Figure 3. Three classes of VNC neurons that receive direct synaptic input from the same femur bristle.

(A) Left: morphology of a biocytin-filled neuron which expressed GFP in the indicated genotype. Red arrows indicate cell body position. Right: maximum intensity projection of GFP expression within the prothoracic neuromere of the VNC (black), co-labeled with the axonal arbor of a single femur bristle neuron filled with DiI (red); we always targeted the same femur bristle (Figure S5A). All three central neuron classes overlap with this bristle neuron axon. Scale bars, 10 Im. See also Figures S3–S5.

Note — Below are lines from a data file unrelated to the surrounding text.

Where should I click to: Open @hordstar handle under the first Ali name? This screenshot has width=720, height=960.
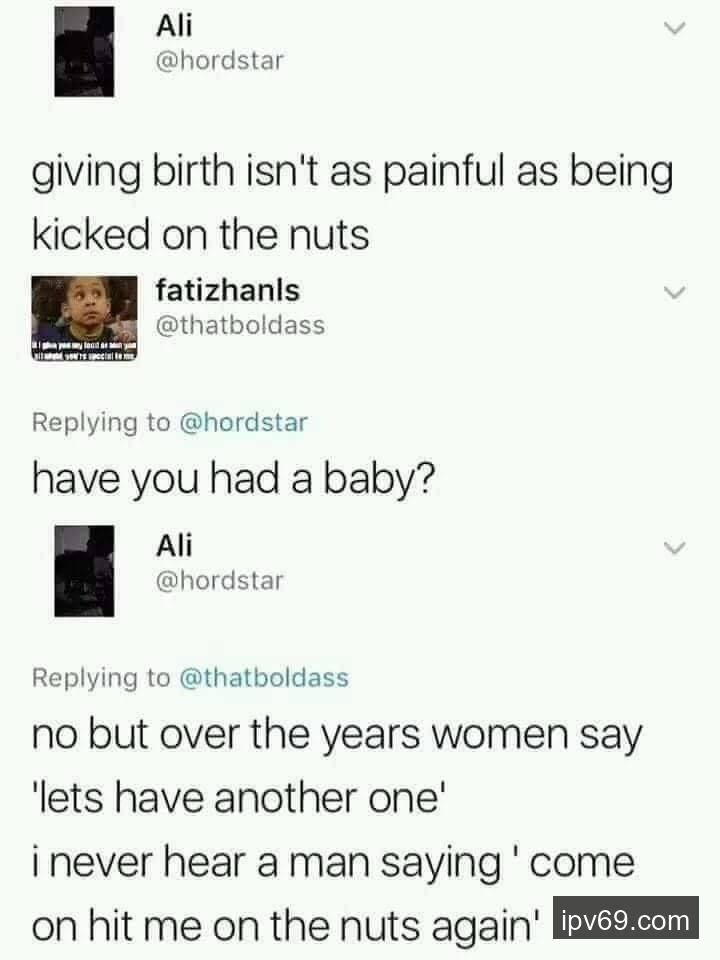tap(220, 61)
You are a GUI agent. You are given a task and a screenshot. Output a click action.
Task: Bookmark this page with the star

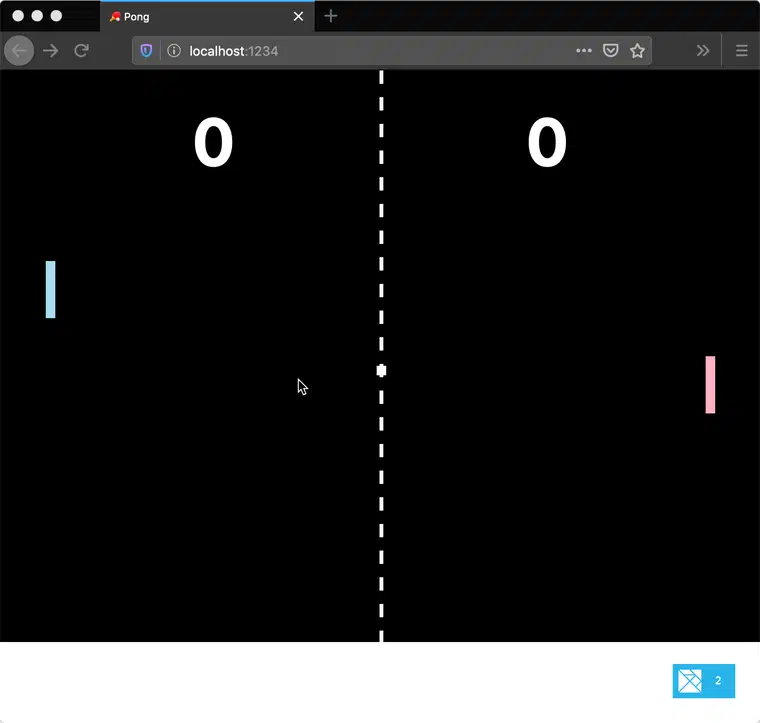tap(637, 51)
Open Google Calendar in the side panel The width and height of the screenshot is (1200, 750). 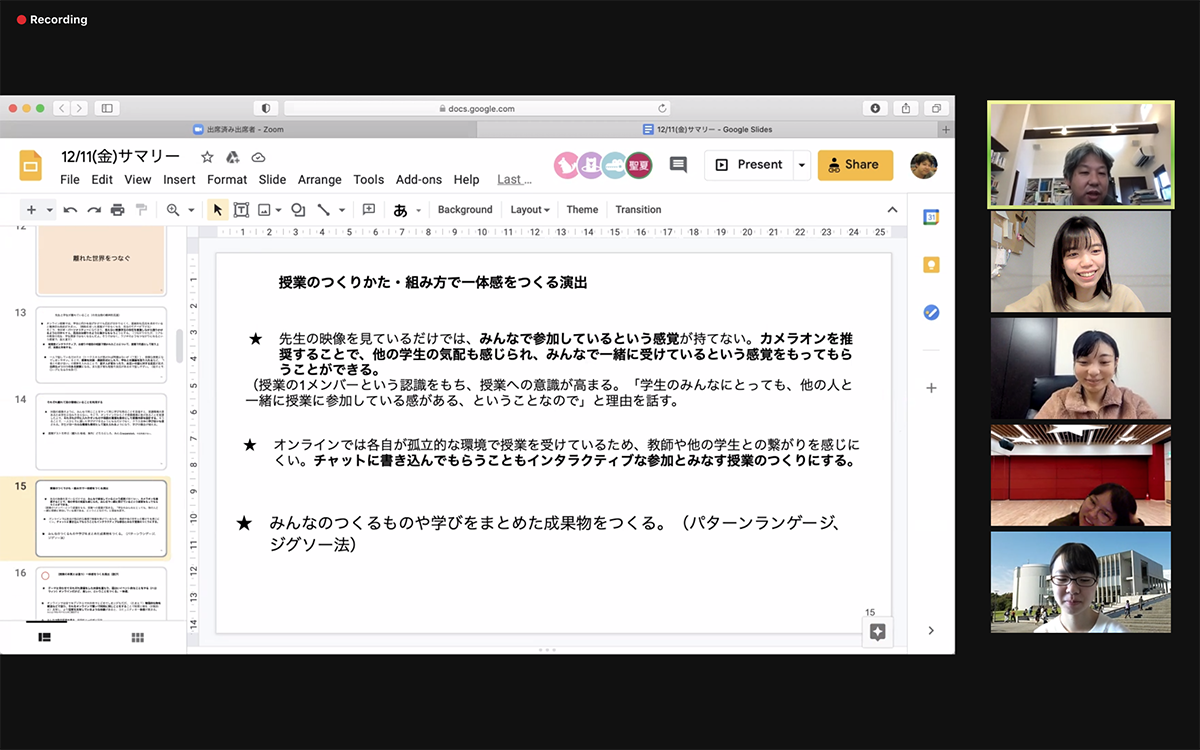pyautogui.click(x=931, y=217)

(B) Each row shows a typical in vivo whole-cell current-clamp recording from a central neuron and the simultaneously-recorded signal from a bristle neuron. As before, we targeted the same bristle on the femur, near the femur-tibia joint (Figure S5A).

(C) Single spikes in this bristle neuron reliably trigger excitatory postsynaptic potentials (EPSPs) in each class of central neuron. As before, we targeted the same bristle on the posterior femur, near the femur-tibia joint (Figure S5A). Examples of bristle neuron spikes are shown at bottom. The left column shows representative single-trial EPSPs recorded from each corresponding central neuron class. At right are spike-triggered-averages of the postsynaptic voltage, averaged across all paired recordings from the same central neuron class where a connection was detected.